Objectives: To evaluate the effect of two commonly used heat and moisture exchangers on respiratory function and gas exchange in patients with acute respiratory failure during pressure-support ventilation.
Design: Prospective, randomized trial.
Setting: Intensive care unit of a university hospital.
Patients: Fourteen patients with moderate acute respiratory failure, receiving pressure-support ventilation.
Interventions: Patients were assigned randomly to two treatment groups, in which two different heat and moisture exchangers were used: Hygroster (DAR S.p.A., Mirandola, Italy) with higher deadspace and lower resistance (group 1, n = 7), and Hygrobac-S (DAR S.p.A.) with lower deadspace and higher resistance (group 2, n = 7). Patients were assessed at three pressure-support levels: a) baseline (10.3 +/- 2.4 cm H2O for group 1, 9.3 +/- 1.3 cm H2O for group 2); b) 5 cm H2O above baseline; and c) 5 cm H2O below baseline. Measurements obtained with the heat and moisture exchangers were compared with those values obtained using the standard heated hot water humidifier.

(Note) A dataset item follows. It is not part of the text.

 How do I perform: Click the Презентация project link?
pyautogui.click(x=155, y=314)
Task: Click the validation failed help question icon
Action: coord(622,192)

Measurements and main results: At baseline pressure-support ventilation, the insertion of both heat and moisture exchangers induced in all patients a significant increase in the following parameters: minute ventilation (12.4 +/- 3.2 to 15.0 +/- 2.6 L/min for group 1, and 11.8 +/- 3.6 to 14.2 +/- 3.5 L/min for group 2); static intrinsic positive end-expiratory pressure (2.9 +/- 2.0 to 5.1 +/- 3.2 cm H2O for group 1, and 2.9 +/- 1.7 to 5.5 +/- 3.0 cm H2O for group 2); ventilatory drive, expressed as P41 (2.7 +/- 2.0 to 5.2 +/- 4.0 cm H2O for group 1, and 3.3 +/- 2.0 to 5.3 +/- 3.0 cm H2O for group 2); and work of breathing, expressed as either power (8.8 +/- 9.4 to 14.5 +/- 10.3 joule/ min for group 1, and 10.5 +/- 7.4 to 16.6 +/- 11.0 joule/min for group 2) or work per liter of ventilation (0.6 +/- 0.6 to 1.0 +/- 0.7 joule/L for group 1, and 0.8 +/- 0.4 to 1.1 +/- 0.5 joule/L. for group 2). These increases also occurred when pressure-support ventilation was both above and below the baseline level, although at high pressure support the increase in work of breathing with heat and moisture exchangers was less evident. Gas exchange was unaffected by heat and moisture exchangers, as minute ventilation increased to compensate for the higher deadspace produced in the circuit by the insertion of heat and moisture exchangers.
Conclusions: The tested heat and moisture exchangers should be used carefully in patients with acute respiratory failure during pressure-support ventilation, since these devices substantially increase minute ventilation, ventilatory drive, and work of breathing. However, an increase in pressure-support ventilation (5 to 10 cm H2O) may compensate for the increased work of breathing.